イーサリアム(Ethereum)のレンディングプロトコルおよびセントライズなサービスによるレンディング提供の開始が増えています。Ethereumのレンディング関連のプロトコルは、Compound(コンパウンド)やMakerDAO(メイカーダオ)などで、セントライズなサービスの一例はBlockFi(ブロックファイ)などです。
これらのサービスやプロトコルは、それぞれ同じアセットの貸出機会、借入機会を提供している場合でも、その金利の決定の手法は全く異なり、結果、金利にも多くの差がついています。各サービスやアプリケーションの金利の決定の手法について触れていきます。
MakerDAO(メイカーダオ)
金利の決定プロセス:分散型ガバナンス
MakerDAOでは、ステーブルコインの借入のみで、何かアセットを貸出できるようなものではありませんが、金利の決定プロセスは分散型ガバナンスに分類されると言えます。
MakerDAOは、ETHをデポジットすることでステーブルコインを発行(借入)ができるレンディングプロトコルのような性質を持ちます。これには金利(Stability Fee)が発生しますが、この金利の決定は、MKRトークンホルダーの投票によって決定します。

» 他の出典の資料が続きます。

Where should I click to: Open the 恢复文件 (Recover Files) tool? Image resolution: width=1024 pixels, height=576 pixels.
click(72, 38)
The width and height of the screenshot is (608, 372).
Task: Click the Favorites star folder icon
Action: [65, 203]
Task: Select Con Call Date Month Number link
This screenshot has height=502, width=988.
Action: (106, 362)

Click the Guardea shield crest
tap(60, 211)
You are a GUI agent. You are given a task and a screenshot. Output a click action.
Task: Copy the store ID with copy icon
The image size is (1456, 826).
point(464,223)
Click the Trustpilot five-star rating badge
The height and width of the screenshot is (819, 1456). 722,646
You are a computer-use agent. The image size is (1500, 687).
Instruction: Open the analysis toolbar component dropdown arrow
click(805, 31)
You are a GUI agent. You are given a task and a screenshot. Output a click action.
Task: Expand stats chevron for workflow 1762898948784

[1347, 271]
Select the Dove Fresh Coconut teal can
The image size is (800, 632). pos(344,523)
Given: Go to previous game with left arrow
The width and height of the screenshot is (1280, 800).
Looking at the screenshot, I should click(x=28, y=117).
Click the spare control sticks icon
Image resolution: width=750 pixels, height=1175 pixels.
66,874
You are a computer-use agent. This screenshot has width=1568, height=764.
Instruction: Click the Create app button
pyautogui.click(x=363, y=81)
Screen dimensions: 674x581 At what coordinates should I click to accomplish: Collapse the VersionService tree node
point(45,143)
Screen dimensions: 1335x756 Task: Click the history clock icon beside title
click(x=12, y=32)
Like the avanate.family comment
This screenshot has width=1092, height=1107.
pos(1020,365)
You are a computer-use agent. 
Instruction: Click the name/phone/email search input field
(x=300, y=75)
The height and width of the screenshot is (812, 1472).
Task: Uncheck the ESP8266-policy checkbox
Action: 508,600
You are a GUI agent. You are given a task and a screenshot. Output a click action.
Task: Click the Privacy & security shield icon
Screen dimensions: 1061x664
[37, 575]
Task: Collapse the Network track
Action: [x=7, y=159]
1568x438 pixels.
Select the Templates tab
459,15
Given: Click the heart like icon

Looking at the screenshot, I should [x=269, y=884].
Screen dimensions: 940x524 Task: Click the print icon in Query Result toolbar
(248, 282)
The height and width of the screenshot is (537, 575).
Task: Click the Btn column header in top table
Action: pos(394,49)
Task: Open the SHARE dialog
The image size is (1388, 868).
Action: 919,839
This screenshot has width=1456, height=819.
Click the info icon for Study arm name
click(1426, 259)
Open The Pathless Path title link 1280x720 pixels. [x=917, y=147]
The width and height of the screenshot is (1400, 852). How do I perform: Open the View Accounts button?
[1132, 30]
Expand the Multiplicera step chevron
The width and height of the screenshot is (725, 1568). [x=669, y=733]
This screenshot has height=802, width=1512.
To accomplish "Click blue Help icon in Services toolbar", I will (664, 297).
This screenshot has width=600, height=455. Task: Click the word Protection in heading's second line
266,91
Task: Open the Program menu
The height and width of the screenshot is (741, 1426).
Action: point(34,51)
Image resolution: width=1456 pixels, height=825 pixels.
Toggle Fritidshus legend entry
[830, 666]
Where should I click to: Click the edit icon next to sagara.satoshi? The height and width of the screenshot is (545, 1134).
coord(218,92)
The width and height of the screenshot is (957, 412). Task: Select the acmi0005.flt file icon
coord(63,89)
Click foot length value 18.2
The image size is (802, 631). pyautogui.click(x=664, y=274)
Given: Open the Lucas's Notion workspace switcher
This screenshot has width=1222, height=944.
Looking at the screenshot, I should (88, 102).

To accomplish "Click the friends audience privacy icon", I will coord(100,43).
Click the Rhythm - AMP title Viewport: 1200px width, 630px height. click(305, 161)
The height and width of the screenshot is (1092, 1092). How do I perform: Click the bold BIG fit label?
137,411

これまで投票によって、2.5%から0.5%、そして1%と変更してきており、今後もトークンホルダーの投票によって変更されます。下記から借入が行えます。
参考:InstaDApp
Dharma Laver(ダルマレーバー)
金利の決定プロセス:マーケットでのマッチング
DharmaはEthereum上のレンディングプロトコルです。マーケットでの貸し手と借り入れが都度オーダーブックでマッチングをして、金利が決定します。Dharma Leverというインターフェイスが、Dharamでの貸出・借入を体験できます。
参考:Dharma Laver
Compound(コンパウンド)
金利の決定プロセス:アルゴリズム
Compoundは単一のコントラクトアドレス上で流動性プールをつくりながら貸出と借入を行うマネーマーケットプロトコルです。流動性プールを利用するという点でDharamaのようなマッチングモデルと異なります。金利は、流動性プールにアクセスする需要と供給に応じてあらかじめ規定されているアルゴリズムが算出します。
参考:Compound
BlockFi(ブロックファイ)
金利の決定プロセス:サービス提供企業によるオファー
これまで取り上げたものはEthereum上のレンディングプロトコルでしたが、BlockFiはセントライズなサービスです。BlockFiはユーザーに暗号通貨の貸出機会を提供し、その集めた暗号通貨を機関投資家に貸出をするようなモデルです。これによって機関投資家は暗号通貨の借入機会を得て、暗号通貨をショートすることができます。
この際の金利決定プロセスは、サービス提供企業によるオファーに依存するものになります。執筆時点でBlockFiの金利は年間6%、毎月複利で計算されて年間6.2%が提示されています。
参考:BlockFi
暗号通貨レンディングサービスの選択は慎重に
本コラムでは、貸出・借入機会が増えている暗号通貨連レンディングの金利決定方法を解説しました。それぞれでリスクも異なり、使うサービスの決定は、慎重に選ぶことをおすすめしています。